Obviously reverse voltage has to be higher than V+, but are there specific requirements regarding speed and current? Is a 1N400x fast enough? What about a 1N4148?

edit
The question is a general one, but I can pick a relay to make it more specific: the Takamisawa 24SMB is a 24V relay with a coil resistance of $1000 \Omega$.

• This is a poorly written question missing lots of information. – Olin Lathrop Jun 16 '11 at 14:26

## 2 Answers

I confirm that 1N4148 is generally ok for this task, and still have some safety margin (from the peak current prospective). Many people use 1N4148 with even more powerful(=higher coil current) relays without any issues.

Schottky diode could be used here, but it is an overkill.

• thank you. Is the 1N4148 ok because its maximum current is 200mA, and the coil will produce 24V/1000$\Omega$ < 200mA? That simple? – Federico Russo Jun 17 '11 at 6:33
• Peak current for 4148 is 450ma AFAIK, and yes. Also practice shows it's working just fine. – BarsMonster Jun 17 '11 at 6:51
• "Also practice shows it's working just fine". Ouch, BarsMonster, is that the way we learned design!? :-) I wouldn't want to use this argument when moving from a few prototypes to a 10k production. The proto, and even the 100 pieces test series may work fine, but the 10k production may have defects on 5% or so. Not acceptable by any means! – stevenvh Jun 19 '11 at 14:24
• Well, this is just second argument :-) Because theory might say yes, but practice no :-) – BarsMonster Jun 19 '11 at 18:58
• 450 mA? Sound the alarm bells, someone has been reading the Absolute Maximum (aka Limiting Values) section again! @BarsMonster: a 4148 is perfectly OK for this situation, so far I agree, but please please NEVER use figures from the Absolute Maxima section again (unless you know, and do explain, what that section means). – Wouter van Ooijen Jun 30 '12 at 12:32

A slow diode like a 1N400x can be fast enough, but you haven't provided any specifics to decide that. The issue of diode speed is how fast they turn off, not on. A slow diode can be used as long as the inductor is not turned on next before the current has stopped and the diode therefore no longer conducting.

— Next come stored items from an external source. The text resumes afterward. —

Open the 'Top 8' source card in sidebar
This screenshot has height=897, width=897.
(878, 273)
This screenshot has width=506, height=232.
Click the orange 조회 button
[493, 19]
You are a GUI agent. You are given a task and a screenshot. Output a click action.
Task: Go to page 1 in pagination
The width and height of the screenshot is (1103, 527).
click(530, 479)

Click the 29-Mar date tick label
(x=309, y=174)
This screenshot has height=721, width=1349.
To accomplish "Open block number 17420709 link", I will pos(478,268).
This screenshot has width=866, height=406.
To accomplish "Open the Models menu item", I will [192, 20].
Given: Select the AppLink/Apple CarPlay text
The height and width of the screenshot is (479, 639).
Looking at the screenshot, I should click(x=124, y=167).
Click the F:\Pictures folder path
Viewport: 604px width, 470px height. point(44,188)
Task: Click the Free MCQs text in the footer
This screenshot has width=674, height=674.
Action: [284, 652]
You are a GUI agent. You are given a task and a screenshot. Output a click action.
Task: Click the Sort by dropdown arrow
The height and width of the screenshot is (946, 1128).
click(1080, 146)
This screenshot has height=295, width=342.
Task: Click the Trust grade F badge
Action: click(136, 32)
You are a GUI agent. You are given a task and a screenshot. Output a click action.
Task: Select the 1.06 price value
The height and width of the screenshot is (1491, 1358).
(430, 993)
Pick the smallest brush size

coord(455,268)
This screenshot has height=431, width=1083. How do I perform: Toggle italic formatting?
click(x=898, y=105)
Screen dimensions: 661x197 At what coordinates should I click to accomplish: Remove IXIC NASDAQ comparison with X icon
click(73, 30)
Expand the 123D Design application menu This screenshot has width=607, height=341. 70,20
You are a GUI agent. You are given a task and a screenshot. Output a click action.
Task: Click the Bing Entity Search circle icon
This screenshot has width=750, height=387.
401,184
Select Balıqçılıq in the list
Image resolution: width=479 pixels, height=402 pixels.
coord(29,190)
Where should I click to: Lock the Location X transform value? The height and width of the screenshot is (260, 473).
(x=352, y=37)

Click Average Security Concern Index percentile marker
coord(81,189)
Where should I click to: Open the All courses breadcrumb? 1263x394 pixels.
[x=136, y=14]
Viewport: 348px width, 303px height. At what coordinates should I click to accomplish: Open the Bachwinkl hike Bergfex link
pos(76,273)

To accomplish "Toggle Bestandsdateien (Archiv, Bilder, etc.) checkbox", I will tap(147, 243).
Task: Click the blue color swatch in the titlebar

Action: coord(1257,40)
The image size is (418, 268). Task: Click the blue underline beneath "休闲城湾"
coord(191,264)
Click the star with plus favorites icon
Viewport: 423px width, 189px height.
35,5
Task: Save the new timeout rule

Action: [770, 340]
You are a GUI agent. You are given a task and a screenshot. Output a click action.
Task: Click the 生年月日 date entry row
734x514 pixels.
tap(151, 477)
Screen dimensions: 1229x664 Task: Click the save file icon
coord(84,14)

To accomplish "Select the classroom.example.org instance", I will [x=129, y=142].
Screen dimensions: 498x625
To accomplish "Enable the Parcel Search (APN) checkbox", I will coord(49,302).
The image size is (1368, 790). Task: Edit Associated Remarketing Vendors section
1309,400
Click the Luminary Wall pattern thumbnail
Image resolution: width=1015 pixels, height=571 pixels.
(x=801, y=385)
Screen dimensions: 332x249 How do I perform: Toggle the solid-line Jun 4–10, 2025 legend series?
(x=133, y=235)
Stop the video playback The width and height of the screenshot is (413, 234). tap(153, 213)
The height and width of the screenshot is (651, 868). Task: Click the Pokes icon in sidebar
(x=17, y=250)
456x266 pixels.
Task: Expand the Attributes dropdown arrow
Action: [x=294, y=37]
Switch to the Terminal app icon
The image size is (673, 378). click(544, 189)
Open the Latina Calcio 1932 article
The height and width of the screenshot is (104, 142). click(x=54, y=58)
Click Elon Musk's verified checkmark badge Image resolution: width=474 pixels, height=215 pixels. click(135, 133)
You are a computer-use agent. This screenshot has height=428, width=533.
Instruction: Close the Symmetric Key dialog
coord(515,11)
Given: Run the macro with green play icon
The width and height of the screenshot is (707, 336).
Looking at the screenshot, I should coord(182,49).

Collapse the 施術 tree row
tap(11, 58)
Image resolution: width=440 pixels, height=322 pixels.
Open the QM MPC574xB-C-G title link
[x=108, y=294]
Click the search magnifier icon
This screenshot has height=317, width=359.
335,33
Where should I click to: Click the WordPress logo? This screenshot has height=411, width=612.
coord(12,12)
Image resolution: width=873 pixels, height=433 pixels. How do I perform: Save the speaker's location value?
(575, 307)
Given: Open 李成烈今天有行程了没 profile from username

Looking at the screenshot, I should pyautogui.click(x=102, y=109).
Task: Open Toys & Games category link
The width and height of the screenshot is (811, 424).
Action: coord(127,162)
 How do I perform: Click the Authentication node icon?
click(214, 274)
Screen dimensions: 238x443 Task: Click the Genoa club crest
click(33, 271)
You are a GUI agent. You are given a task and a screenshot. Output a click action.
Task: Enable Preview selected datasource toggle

The 1N4148 is a fast diode, but can't handle much current. Again, you haven't given any particulars to indicate whether it would be acceptable in whatever your situation is.

If the voltage is low enough, usually a Schottky is a better choice since it will have very fast recovery time. Schottkys have more leakage though, especially at high temperature. Again, there is no way to tell from your question what you actually need.